According to U.S. News and World Report, Mexico was perhaps the original overseas retirement destination for Americans. Americans have been relocating south of the border for retirement for decades. More than a million American expatriates and retirees call Mexico home.
In recent years, Mexico has been overshadowed by countries in Central and South America. These other destinations also offer appealing options for a sunny, coastal retirement on a small budget. Mexico has recently suffered some bad press, including the swine flu epidemic of 2009 that fizzled after a few cases and the drug violence in some border cities and beyond that has affected the perception of the entire country.
It’s true that some parts of Mexico don’t belong on any list for retirement. However, there are good places at cheap prices.

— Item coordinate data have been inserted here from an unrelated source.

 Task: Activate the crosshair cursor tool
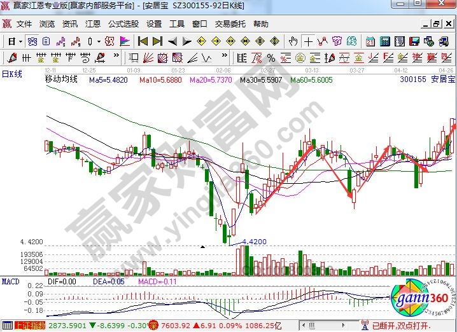pos(309,41)
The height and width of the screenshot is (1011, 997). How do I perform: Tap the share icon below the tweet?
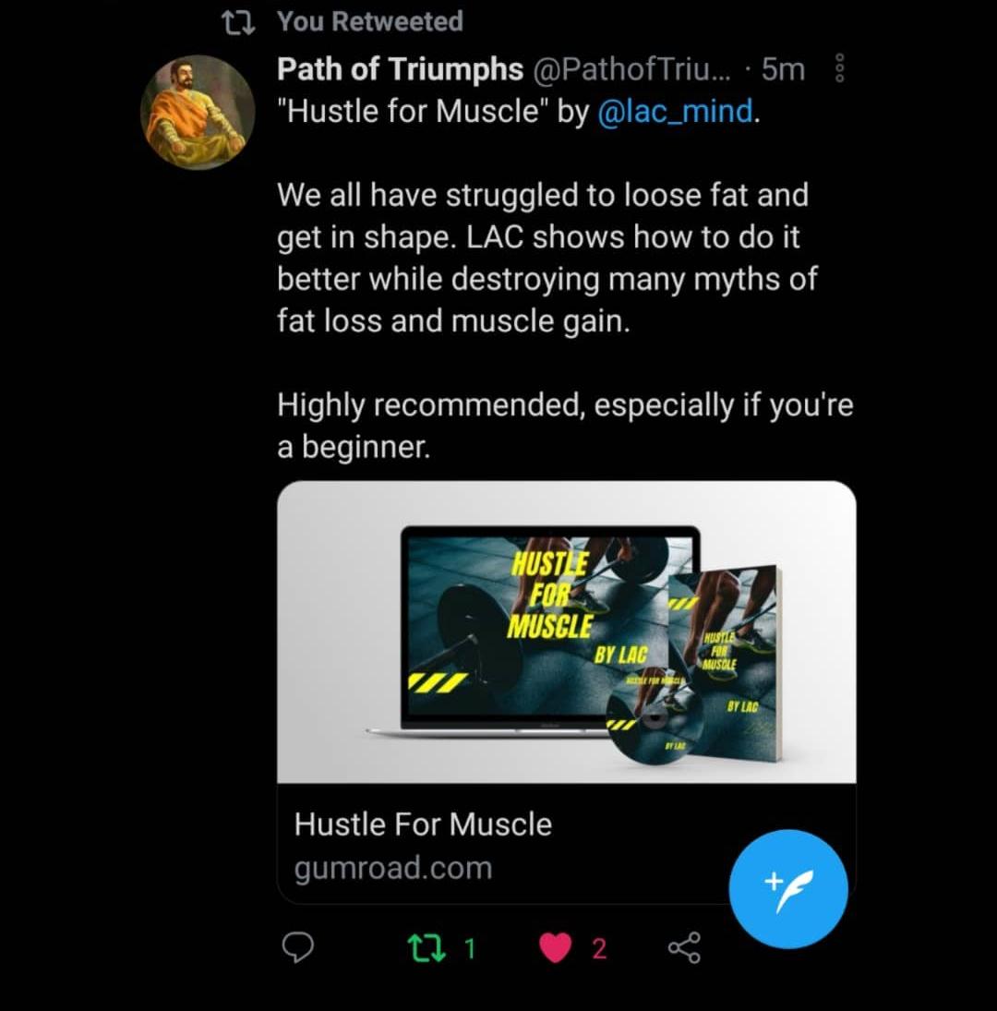(x=684, y=948)
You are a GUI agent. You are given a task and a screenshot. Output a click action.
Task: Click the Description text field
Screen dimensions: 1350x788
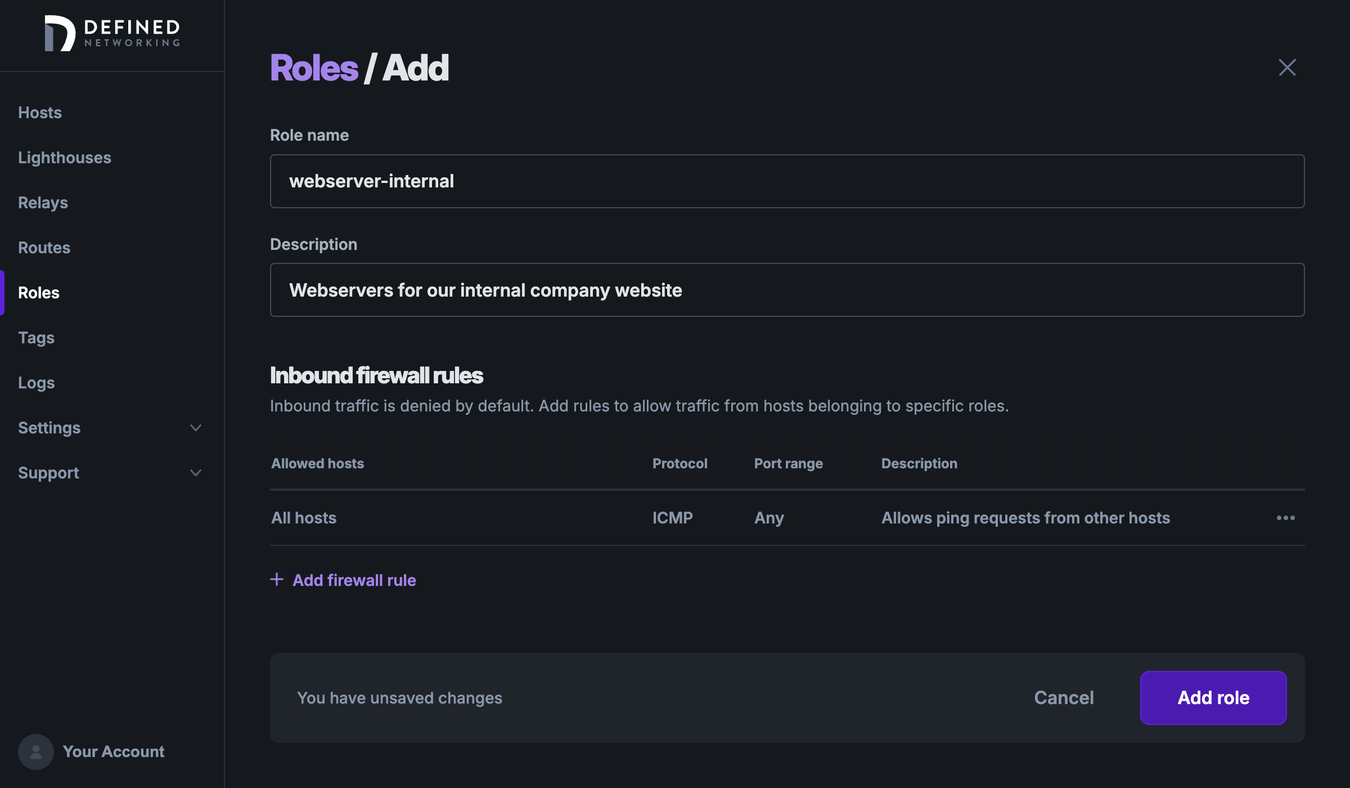786,290
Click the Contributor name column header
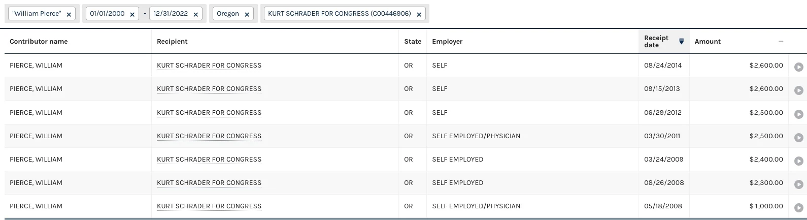 pyautogui.click(x=39, y=42)
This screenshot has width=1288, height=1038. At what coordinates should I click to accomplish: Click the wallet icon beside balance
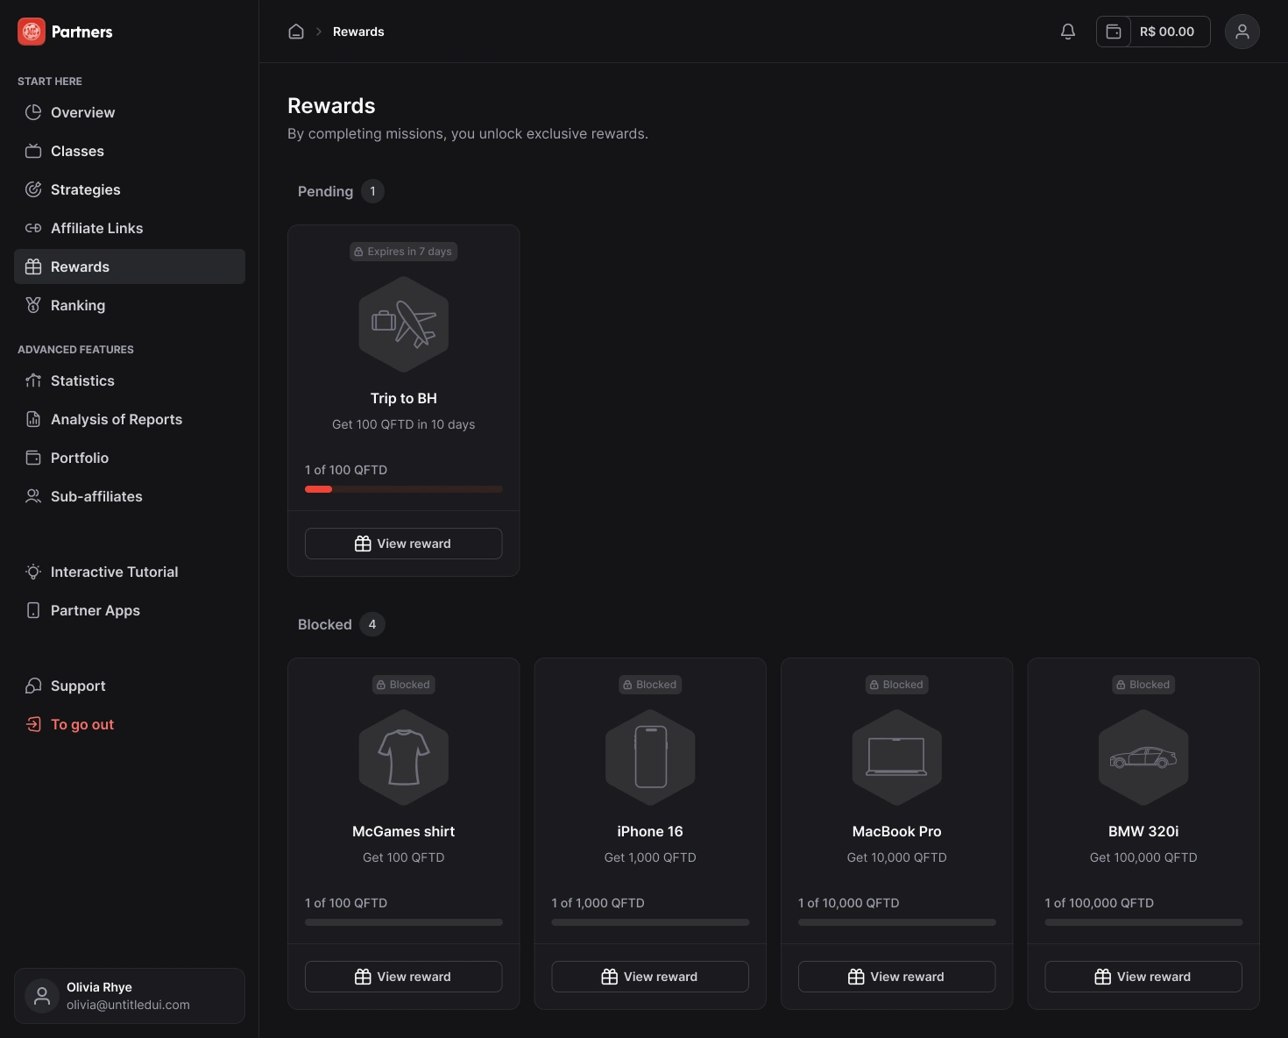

It’s time to take a fresh look at this old favorite. Housing markets in many areas of Mexico are depressed. The great recession took its toll, especially in areas popular as second home markets. In many markets, prices still have not recovered. Mexico is not the ultra-cheap destination it was in the 1950s and 60s, but it’s still a very affordable lifestyle option, especially at the current exchange rate.
Today’s dollar buys 15.38 pesos, making the cost of living in Mexico cheaper than it’s been in a long time for anyone with dollars in his wallet.
In addition, Mexico is also a culturally familiar neighbor and is accessible. Americans can drive back and forth or take a short flight
Mexico is a big country, with many diverse retirement lifestyle choices.
One particularly appealing coastal retirement option is Mazatlán. This city opened its first tourist hotel and restaurant in 1850 and has been a major international tourist destination since the 1940s. In the 1970s, Mazatlán began to fall out of favor, as more travelers to Mexico’s west coast opted for its cousin city, Puerto Vallarta, some 270 miles to the south.
One reason these places are popular among North Americans is its excellent winter weather. From December through March, daytime temperatures hover in the high 70s, with lows in the low 60s and little to no rain. Between July and October, temperatures average around 90, with most rain falling between July and September. Today’s prices in Mexico make these destinations worth a look.